- _Excerpted data_

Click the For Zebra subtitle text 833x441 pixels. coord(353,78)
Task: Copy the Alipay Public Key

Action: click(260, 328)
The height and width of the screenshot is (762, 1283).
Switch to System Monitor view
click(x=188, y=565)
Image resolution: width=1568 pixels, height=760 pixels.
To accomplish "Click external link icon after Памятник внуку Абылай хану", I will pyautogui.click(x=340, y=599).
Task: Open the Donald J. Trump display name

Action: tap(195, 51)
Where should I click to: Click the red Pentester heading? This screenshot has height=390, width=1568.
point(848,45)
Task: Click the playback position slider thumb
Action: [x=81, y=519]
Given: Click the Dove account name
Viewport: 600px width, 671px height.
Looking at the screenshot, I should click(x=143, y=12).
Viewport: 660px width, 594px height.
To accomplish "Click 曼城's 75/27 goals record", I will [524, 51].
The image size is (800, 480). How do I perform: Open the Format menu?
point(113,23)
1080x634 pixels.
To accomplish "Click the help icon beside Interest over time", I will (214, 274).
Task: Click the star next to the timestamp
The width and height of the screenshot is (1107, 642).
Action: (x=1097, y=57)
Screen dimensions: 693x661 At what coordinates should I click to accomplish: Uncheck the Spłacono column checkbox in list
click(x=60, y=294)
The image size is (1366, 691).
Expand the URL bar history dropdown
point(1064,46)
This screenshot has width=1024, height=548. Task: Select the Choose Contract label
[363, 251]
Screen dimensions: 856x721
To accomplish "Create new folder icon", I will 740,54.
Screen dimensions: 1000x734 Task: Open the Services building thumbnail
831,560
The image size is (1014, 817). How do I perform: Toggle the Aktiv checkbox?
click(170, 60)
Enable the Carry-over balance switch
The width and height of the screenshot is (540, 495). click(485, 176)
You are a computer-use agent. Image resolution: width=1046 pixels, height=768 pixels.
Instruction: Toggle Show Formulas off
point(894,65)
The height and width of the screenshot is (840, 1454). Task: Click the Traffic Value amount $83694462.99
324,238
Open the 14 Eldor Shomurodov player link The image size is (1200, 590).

- _About this task_
Copy all lines from the data that hold the word "will".

- _Reply to the exercise_
To accomplish "Click external link icon after Памятник внуку Абылай хану", I will pyautogui.click(x=340, y=599).
To accomplish "Click 曼城's 75/27 goals record", I will [524, 51].
To accomplish "Click the help icon beside Interest over time", I will (214, 274).
To accomplish "Create new folder icon", I will 740,54.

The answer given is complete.